Западный канон — страница 53 из 125

Окружен — слышным, не слышным ли ему —

Приятным пением лесных птиц.

Немного у него радостей: если его глаза

Так долго были обречены глядеть в землю,

Что не без усилия наблюдают

Лик солнца на горизонте,

Всходящего или садящегося, так пусть хотя бы свет

Свободно входит в его усталые глазницы,

И пусть он садится, где и когда захочет —

Под деревьями или на травянистой

Обочине, и с птичками

Делит свою случайную пищу; и, наконец,

Как на глазах Природы он жил,

Так на глазах Природы пусть умрет!

В этом возвышенном и своеобразном фрагменте совершается переход от «Пусть он будет свободен» к «пусть умрет»; получается, что величайшая свобода — это свобода страдать и умирать под открытым небом. Задумавшись над этим выводом, испытываешь существенное потрясение — пока не воспринимаешь эту метафору, «глаза Природы», во всей ее полноте и мощи.

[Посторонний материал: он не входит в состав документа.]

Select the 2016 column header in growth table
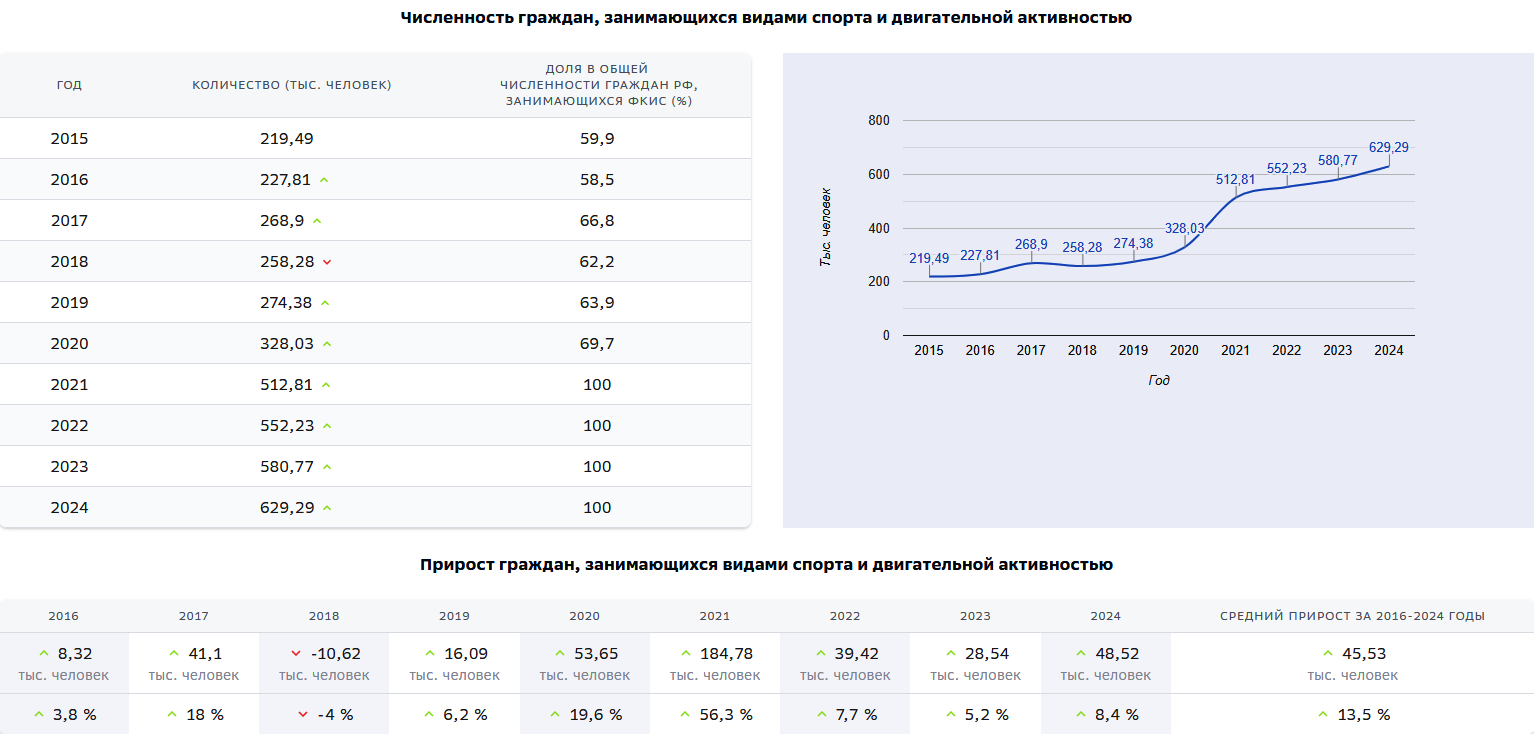This screenshot has height=734, width=1534. click(64, 616)
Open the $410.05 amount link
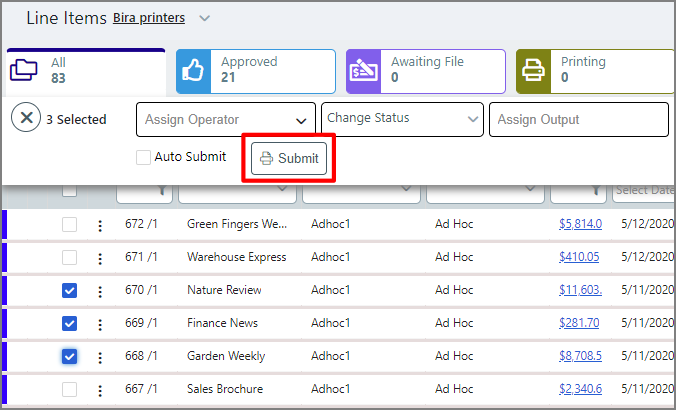 click(579, 257)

Речь не идет об одном лишь солнце; метафора не может подлежать лишь чувственному восприятию, потому что слух старик утратил, а видит лишь землю под своими ногами. Казалось бы, превозносить волю старика — невозможно, но тем не менее Вордсворт именно это и делает, пусть даже воля эта проявляется только в том, что Нищий сам решает, где и когда ему отдыхать и есть. У раннего Вордсворта все это обдуманно: человеческое достоинство неразрушимо, воля тверда, глаза Природы смотрят на тебя с рождения до смерти. Не рискуя показаться сентиментальным, поэт доходит почти до жестокости в своем стремлении к естественному благочестию, которое граничит со сверхъестественным. Вордсвортову самобытность трудно переоценить: инаковость сознания поэта — вот главный образ этого стихотворения, и именно об этой инаковости я вот уже тридцать три года думаю всякий раз, когда мне на память приходит «Старый камберлендский нищий». В жутковатых стихах о старости Роберта Фроста и Уоллеса Стивенса — у Фроста, например, в «Зимней ночи старика», у Стивенса в «Длинных вялых строчках» — есть кое-что от Вордсвортовой инаковости, но нет всех ее отзвуков.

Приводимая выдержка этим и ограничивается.